Il Cinema non è poi così solo
Quando si parla di cinema si pensa a un settore a se stante, staccato da altri settori lavorativi. Tra il mito o meglio il luogo comune il cinema è arte e non lavoro (smentita poi da uno dei Paesi che praticamente si sostiene grazie all'industria cinematografica: la California) e l'essere bonaccione di noi italiani si è finiti per pensare che il cinema è là, lontano dalle nostre vite, lontano dai nostri destini. Ebbene sbagliamo, e sbagliamo alla grande.
Il cinema è parte integrante della nostra vita. Come? E' molto semplice, ma bisogna prima compiere un salto nel passato. Si potrebbe partire dagli albori dell'arte ma si finirebbe in casi specifici che dovremmo spiegare, così partiamo dalla nascita del cinema, in particolare dal divismo, nato in Italia con D'Annunzio. Prendo d'esempio questo fatto perchè per la prima volta un mezzo di comunicazione riuscì a creare modelli di un'ideologia generale della vita. Il loro ruolo e le immagini degli attori sostituirono con forza l'immaginario collettivo a livello internazionale. Questo per dire che potenza aveva di per sé.
Poi, un uomo, caro al nostro Paese prima e meno caro poi, aveva ben capito che il cinema era molto di più di un mezzo di comunicazione, esso poteva diventare un mezzo di controllo. Benito Mussolini con il fascismo compie un'opera di propaganda che tutti i più spietati e crudeli dittatori della storia useranno poi (e che ancora usano!). E già, ancora usano. Ma non sto parlando di governanti del terzo mondo. Eh no, questa volta si parla di nuovo dell'Italia. Si, l'Italia bel Paese, brava gente. Tutti bravi e tutti belli ma quando si tratta di aprire un po' gli occhi si preferisce dormicchiare davanti a quel caro mezzo che noi oggi potremmo proprio definire l'arma più forte!
Cinema e politica si danno la mano o meglio il discorso è leggermente più ampio.
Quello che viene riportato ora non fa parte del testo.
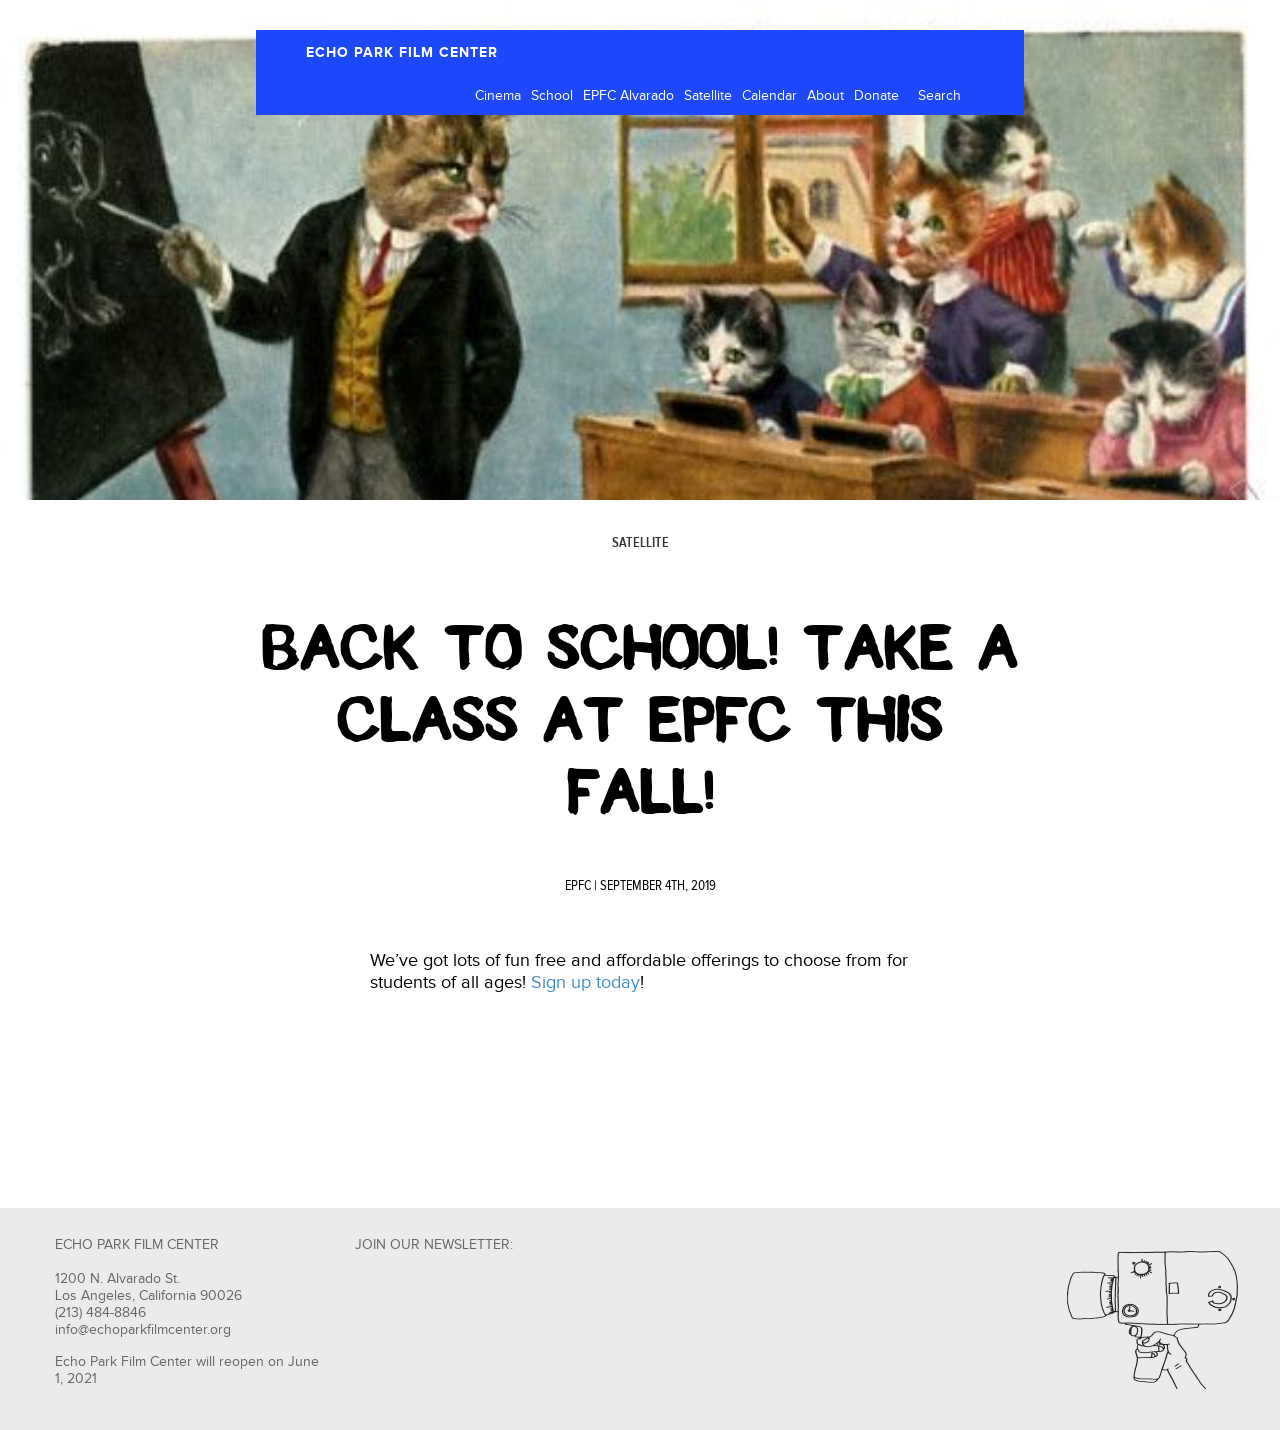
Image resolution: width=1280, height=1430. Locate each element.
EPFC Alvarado (628, 96)
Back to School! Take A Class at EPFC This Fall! (640, 720)
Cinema (498, 96)
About (825, 96)
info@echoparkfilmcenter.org (143, 1330)
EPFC (578, 886)
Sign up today (585, 982)
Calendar (769, 96)
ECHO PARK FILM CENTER (402, 52)
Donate (876, 96)
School (552, 96)
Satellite (708, 96)
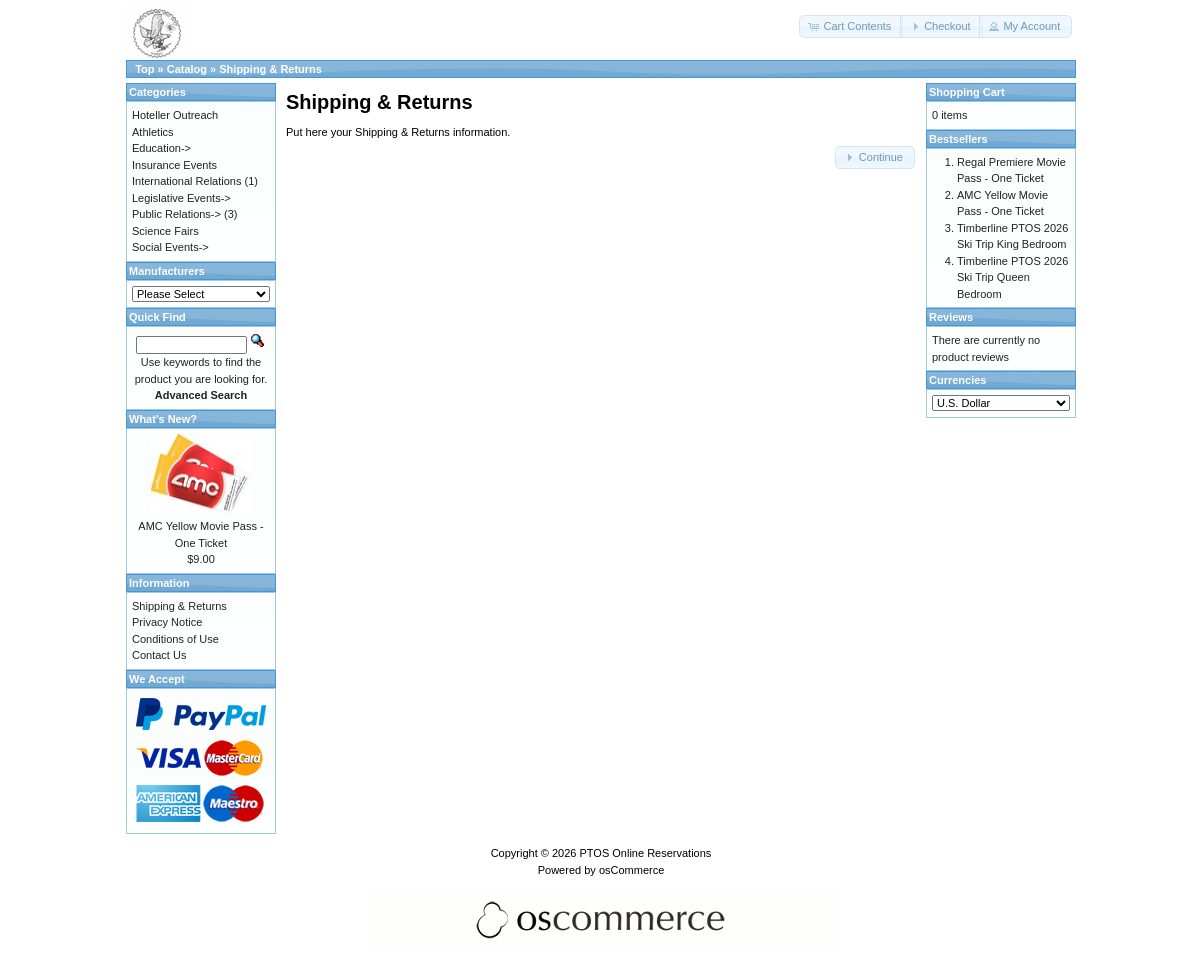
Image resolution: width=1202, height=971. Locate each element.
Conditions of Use (175, 639)
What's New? (163, 419)
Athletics (153, 132)
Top (144, 69)
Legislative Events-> (181, 198)
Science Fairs (165, 231)
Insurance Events (174, 165)
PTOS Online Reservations (645, 853)
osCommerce (631, 870)
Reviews (951, 317)
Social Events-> (170, 247)
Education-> (161, 148)
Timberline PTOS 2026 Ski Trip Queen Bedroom (1012, 277)
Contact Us (159, 655)
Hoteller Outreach (175, 115)
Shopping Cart (967, 92)
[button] (851, 26)
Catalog (187, 69)
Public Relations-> (176, 214)
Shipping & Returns (270, 69)
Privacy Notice (167, 622)
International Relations (186, 181)
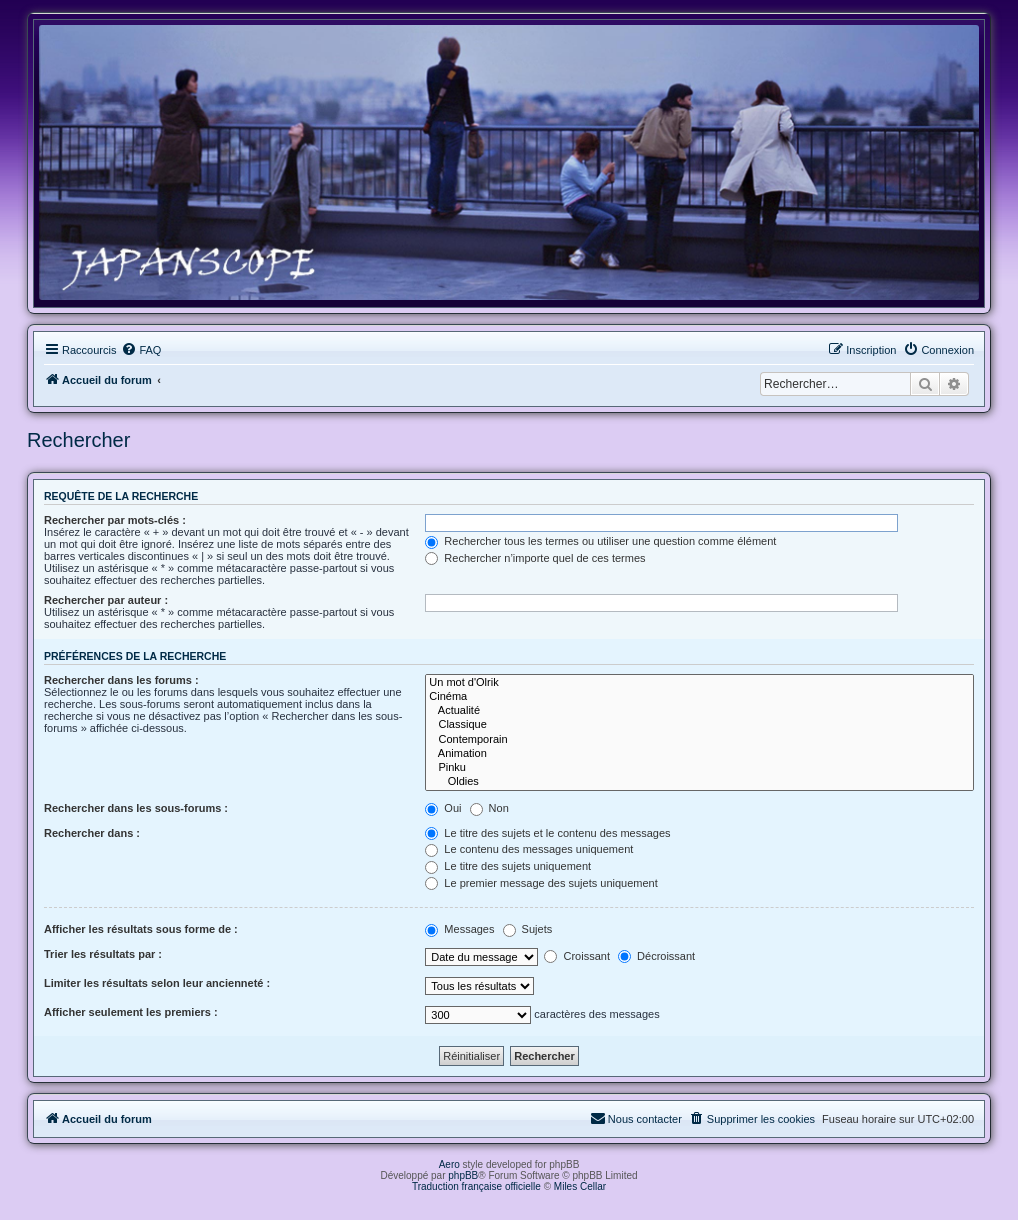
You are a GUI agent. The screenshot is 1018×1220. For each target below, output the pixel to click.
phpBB (463, 1175)
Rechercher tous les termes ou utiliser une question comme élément (600, 541)
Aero (449, 1164)
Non (489, 808)
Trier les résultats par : (103, 954)
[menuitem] (141, 350)
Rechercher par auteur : (106, 600)
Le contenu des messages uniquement (529, 849)
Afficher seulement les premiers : (131, 1012)
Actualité (699, 711)
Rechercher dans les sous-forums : (136, 808)
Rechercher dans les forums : (121, 680)
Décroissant (656, 956)
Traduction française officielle (476, 1186)
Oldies (699, 782)
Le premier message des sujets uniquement (541, 883)
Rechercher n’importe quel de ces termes (535, 558)
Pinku (699, 768)
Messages (459, 929)
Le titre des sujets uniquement (508, 866)
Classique (699, 725)
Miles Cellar (580, 1186)
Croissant (577, 956)
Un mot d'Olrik (699, 683)
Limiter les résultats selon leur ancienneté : (157, 983)
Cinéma (699, 697)
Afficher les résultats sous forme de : (141, 929)
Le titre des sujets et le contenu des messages (547, 833)
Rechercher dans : (92, 833)
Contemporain (699, 740)
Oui (443, 808)
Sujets (528, 929)
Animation (699, 754)
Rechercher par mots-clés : (115, 520)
Il cinema poverino per conto suo volerebbe libero nelle terre inesplorate dei generi e delle storie ma ai piani alti, dove la visione panoramica di un'Italia in lotta con se stessa si ammira piuttosto bene, pensano bene di catturarlo e farlo schiavo dei propri interessi. Uomini di cinema, uomini di politica, è questo il nuovo legame. Il Neorealismo di suo piange nel ricordare la dura lotta per uscire dalla censura del governo Andreotti e al suo pianto si aggrappano tutti quei cari registi impegnati, nell'Italia del boom cinematografico, a lottare con i film politici contro una politica che già dava traccia di un'acuta inefficacia.
Mi astengo dal fare nomi perchè sono i fatti quelli che contano, ma tanto di cappello a chi progettò il piano dello Stato nello Stato: prima al comando di un'intera rete privata, poi al Consiglio e infine nel cinema con loschi finanziamenti. Un genio che è riuscito a impugnare un Paese e tutti i suoi innocui abitanti. Innocui dal momento in cui hanno finito di fare i cani arrabbiati e hanno preferito il trash televisivo al buon cinema, al cinema che fa pensare, al cinema che fa aprire gli occhi.
Allora perchè isolare il cinema in un settore a sé, quando è l'arteria principale che collega l'economia e la salute dei cittadini allo stretto comando di una politica che ne fa largamente uso manipolando così indirettamente l'intero sistema?